Nitroglycerin dinitrate metabolites do not affect the pharmacokinetics and pharmacodynamics of nitroglycerin in the dog: a preliminary report.

Studies were carried out in conscious dogs to determine the effects of 1,2-glyceryl dinitrate (1,2-GDN) and 1,3-glyceryl dinitrate (1,3-GDN) on nitroglycerin (GTN) pharmacokinetics and pharmacodynamics. In the first set of experiments, steady state plasma levels (Css) of either 1,2-GDN or 1,3-GDN in three dogs were rapidly achieved by giving an iv bolus (77 micrograms/kg), followed immediately by an infusion (50 micrograms/min) of the same GDN. A single iv bolus dose of GTN (0.025 micrograms/kg) was given 50 min after beginning the GDN infusion and compared with plasma concentrations following a similar GTN dose in the absence of dosed GDNs. No significant differences in GTN AUC (p > 0.9) and CL(app) (p > 0.7) were found. In a second set of experiments, an infusion of nitroglycerin was begun in each of 4 dogs and continued for 160 min at an infusion rate of 100 micrograms/min.

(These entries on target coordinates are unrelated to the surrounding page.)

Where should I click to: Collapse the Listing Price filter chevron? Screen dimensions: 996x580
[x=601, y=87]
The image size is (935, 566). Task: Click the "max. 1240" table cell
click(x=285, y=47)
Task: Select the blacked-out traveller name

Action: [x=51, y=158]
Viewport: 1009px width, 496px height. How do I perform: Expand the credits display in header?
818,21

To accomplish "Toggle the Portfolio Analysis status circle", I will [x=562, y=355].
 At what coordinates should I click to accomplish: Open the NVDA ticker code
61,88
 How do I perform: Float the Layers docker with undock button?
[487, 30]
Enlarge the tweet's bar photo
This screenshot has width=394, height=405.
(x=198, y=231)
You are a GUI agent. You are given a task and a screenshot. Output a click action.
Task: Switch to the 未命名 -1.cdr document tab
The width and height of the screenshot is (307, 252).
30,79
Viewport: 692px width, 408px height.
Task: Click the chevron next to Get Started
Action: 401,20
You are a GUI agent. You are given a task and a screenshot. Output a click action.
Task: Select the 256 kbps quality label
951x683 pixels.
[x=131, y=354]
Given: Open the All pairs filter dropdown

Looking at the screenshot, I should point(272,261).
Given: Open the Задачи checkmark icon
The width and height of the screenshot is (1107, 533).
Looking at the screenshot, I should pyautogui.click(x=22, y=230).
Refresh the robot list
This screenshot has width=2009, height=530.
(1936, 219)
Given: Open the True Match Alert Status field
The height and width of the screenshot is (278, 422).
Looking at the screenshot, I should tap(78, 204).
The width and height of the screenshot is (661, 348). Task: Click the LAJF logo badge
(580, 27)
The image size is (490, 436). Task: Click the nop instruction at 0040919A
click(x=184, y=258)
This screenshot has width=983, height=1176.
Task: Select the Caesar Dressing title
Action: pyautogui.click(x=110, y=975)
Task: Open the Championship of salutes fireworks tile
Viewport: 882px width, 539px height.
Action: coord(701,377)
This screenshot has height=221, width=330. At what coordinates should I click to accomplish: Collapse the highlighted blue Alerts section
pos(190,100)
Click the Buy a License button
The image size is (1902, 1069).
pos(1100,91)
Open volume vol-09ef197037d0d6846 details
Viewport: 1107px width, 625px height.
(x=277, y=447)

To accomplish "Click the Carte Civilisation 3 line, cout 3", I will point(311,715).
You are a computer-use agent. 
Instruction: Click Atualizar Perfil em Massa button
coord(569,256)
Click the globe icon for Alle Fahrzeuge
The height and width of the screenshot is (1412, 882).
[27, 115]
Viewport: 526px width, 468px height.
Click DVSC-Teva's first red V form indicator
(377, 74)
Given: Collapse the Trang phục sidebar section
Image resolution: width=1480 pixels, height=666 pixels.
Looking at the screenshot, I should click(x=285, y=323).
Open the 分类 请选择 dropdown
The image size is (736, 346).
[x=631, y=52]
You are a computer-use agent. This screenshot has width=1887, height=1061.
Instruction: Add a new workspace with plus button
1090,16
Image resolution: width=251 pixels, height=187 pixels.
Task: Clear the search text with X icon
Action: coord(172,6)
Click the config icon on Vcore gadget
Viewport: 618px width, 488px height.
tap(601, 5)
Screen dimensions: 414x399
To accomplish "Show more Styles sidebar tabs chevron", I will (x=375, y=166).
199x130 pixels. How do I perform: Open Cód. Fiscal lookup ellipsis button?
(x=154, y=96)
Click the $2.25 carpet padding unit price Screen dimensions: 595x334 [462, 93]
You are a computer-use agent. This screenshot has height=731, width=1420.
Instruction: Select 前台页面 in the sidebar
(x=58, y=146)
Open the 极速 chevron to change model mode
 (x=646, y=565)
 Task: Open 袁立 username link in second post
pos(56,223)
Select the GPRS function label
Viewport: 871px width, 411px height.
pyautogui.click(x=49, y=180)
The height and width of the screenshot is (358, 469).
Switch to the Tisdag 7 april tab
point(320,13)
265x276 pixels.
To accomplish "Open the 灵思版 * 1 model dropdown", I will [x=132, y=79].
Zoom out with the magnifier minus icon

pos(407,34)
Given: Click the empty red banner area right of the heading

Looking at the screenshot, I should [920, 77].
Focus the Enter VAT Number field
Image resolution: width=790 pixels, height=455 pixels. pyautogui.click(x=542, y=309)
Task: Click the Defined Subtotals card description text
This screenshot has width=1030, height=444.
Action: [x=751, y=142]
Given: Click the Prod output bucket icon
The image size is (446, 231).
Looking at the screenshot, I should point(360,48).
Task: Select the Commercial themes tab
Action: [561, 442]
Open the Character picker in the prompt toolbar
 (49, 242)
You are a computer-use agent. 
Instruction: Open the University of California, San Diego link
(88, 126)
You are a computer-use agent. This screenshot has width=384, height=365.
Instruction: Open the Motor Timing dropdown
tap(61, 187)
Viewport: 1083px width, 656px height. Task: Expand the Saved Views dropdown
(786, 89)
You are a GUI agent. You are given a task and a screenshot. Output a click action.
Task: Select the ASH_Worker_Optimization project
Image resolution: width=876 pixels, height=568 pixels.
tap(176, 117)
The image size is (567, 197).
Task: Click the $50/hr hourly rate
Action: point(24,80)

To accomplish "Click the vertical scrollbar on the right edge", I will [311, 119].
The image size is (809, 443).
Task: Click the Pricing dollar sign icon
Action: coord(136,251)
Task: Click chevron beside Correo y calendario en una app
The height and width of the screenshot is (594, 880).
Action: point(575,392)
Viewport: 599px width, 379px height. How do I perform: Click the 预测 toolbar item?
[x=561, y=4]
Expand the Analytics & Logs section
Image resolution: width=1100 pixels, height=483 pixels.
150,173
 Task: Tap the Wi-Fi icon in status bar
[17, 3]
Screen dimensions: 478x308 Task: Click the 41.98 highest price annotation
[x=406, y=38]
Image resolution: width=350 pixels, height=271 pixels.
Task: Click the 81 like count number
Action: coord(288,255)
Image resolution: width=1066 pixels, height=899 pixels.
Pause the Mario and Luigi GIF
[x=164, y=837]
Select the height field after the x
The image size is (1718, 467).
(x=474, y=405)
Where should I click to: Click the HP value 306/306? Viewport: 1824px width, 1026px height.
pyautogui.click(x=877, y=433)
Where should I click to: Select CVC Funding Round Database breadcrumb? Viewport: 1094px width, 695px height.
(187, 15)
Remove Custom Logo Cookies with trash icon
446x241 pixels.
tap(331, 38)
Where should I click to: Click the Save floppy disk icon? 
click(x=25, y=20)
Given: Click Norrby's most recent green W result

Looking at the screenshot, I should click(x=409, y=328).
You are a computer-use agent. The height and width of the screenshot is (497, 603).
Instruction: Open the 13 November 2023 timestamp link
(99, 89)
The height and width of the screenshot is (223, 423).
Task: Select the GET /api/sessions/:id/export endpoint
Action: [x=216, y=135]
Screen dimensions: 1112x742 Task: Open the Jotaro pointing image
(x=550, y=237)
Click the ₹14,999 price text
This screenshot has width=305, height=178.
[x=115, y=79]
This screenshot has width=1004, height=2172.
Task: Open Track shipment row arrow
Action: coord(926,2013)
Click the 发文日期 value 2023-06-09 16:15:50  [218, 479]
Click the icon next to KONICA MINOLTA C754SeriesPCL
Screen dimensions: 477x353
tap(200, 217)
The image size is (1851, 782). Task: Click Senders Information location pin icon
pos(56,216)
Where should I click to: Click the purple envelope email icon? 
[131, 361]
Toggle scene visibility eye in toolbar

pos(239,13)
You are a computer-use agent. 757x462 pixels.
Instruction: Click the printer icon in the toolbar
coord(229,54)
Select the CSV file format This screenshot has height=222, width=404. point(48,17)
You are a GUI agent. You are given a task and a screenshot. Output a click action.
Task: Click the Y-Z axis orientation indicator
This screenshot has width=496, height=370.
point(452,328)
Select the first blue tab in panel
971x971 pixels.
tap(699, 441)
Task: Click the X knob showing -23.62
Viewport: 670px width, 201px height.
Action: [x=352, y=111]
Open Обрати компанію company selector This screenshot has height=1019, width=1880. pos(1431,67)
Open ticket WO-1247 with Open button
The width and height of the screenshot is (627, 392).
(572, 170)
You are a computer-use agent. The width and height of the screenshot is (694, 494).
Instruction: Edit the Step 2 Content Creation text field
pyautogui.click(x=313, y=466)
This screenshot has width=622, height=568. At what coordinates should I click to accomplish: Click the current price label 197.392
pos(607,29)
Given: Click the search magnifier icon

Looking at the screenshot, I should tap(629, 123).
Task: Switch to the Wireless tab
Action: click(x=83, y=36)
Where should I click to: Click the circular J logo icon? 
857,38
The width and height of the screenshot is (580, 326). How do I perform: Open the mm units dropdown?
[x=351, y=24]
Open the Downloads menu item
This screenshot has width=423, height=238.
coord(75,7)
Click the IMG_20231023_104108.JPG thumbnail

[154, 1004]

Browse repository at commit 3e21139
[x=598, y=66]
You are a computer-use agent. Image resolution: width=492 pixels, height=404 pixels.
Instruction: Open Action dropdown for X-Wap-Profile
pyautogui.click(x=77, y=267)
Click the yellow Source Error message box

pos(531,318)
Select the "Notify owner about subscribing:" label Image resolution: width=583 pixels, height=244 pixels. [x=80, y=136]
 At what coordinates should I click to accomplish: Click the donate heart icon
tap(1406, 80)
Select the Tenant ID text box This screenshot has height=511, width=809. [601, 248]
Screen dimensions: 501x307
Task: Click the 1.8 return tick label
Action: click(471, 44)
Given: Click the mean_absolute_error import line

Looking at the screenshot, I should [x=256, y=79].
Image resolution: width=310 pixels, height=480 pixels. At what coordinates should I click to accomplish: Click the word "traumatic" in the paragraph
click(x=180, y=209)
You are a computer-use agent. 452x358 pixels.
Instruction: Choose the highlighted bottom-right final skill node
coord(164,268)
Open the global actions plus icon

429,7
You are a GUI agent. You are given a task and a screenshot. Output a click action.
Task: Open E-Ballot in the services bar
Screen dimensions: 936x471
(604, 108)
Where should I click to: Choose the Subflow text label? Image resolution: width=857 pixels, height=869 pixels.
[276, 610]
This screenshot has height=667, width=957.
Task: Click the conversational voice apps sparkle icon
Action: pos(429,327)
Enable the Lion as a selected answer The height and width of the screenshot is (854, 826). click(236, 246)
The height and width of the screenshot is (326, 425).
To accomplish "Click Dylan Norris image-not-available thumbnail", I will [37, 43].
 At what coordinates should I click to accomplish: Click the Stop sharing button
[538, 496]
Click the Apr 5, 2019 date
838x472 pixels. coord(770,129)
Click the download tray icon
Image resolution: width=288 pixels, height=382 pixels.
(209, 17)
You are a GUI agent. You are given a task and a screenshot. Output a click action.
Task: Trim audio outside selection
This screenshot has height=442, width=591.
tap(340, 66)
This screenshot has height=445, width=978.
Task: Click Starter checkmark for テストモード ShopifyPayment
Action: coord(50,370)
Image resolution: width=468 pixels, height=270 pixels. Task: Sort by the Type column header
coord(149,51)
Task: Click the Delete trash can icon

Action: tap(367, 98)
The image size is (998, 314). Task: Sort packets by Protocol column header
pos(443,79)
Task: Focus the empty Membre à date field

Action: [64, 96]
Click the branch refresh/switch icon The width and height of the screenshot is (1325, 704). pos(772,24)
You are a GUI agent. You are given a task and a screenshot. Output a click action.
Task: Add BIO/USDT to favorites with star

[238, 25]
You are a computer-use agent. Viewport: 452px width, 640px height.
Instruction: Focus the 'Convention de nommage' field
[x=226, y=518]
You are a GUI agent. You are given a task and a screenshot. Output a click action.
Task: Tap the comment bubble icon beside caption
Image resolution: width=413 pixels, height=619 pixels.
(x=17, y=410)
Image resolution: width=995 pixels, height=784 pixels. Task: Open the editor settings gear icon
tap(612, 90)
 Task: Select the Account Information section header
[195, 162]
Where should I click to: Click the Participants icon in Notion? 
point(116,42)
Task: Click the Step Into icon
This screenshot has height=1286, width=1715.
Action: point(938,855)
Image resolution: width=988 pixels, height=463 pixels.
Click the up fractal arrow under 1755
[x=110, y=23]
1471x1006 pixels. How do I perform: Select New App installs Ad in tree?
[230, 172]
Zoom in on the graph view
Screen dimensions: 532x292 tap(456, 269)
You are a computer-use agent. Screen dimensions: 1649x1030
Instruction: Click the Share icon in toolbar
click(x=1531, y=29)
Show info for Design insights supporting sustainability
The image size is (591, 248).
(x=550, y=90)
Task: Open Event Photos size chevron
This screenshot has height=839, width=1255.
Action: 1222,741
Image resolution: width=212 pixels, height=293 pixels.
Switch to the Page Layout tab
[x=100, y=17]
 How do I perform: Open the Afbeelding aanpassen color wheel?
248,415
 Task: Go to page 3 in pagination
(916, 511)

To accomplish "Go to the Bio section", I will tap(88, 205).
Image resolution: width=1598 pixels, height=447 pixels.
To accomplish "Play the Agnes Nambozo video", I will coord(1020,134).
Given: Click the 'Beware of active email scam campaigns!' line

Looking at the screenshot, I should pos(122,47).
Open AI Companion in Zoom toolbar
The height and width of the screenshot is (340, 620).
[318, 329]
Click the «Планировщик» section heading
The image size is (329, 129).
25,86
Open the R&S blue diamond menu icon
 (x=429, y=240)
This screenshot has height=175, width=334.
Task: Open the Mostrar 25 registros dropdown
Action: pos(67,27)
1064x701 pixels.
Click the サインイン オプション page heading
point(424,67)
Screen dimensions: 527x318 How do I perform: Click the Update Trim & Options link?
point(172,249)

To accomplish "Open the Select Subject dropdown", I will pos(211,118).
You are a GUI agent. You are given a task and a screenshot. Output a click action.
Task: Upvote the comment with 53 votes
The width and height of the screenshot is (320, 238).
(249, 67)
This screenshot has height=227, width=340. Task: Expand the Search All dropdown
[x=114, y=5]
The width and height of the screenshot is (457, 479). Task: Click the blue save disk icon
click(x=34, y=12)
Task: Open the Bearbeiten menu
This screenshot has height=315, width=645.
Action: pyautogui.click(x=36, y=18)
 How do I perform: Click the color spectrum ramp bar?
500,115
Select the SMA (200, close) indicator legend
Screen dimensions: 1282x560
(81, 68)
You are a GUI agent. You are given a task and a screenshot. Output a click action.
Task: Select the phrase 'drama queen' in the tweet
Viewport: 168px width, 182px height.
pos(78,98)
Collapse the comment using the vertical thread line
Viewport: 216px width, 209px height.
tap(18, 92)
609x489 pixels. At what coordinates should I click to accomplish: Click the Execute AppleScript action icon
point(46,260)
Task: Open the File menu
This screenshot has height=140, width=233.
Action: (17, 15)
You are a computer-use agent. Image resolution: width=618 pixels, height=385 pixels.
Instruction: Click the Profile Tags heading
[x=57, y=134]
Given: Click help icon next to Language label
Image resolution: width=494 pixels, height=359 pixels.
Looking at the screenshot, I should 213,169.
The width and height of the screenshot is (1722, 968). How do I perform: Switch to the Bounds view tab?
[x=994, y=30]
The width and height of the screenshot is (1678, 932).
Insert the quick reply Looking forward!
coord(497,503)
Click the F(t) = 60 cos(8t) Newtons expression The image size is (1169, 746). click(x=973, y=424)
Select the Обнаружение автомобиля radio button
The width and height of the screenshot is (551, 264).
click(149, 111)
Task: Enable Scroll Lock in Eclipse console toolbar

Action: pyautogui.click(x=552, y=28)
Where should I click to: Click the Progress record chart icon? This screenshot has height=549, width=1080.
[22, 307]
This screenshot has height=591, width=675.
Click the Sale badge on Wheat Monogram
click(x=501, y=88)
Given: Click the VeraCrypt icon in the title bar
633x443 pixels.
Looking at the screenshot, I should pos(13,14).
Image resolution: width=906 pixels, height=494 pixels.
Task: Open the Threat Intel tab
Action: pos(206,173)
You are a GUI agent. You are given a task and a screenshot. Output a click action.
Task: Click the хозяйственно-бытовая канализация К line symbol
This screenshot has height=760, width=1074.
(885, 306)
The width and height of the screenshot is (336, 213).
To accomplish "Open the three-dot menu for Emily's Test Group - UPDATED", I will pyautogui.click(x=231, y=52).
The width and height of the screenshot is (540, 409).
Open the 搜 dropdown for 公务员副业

Steady state concentrations of GTN were achieved within 100 min, at which time the dog received, simultaneously, an iv bolus dose (5.14 mg) of one of the GDNs and an infusion dose (100 micrograms/min) of the same GDN. For both dinitrate metabolites no significant differences (p > 0.5) were found between control and interaction arterial and venous clearances, although venous GTN clearances tended to decrease in the presence of dosed GDNs. Steady state systolic blood pressure during GDN infusions could be further reduced when GTN doses were administered; however, the steady state systolic blood pressure decrease caused by GTN could not be further reduced by the GDN infusions. Results suggest that the GDNs do not inhibit nitroglycerin metabolism or hemodynamics at the dose levels studied here.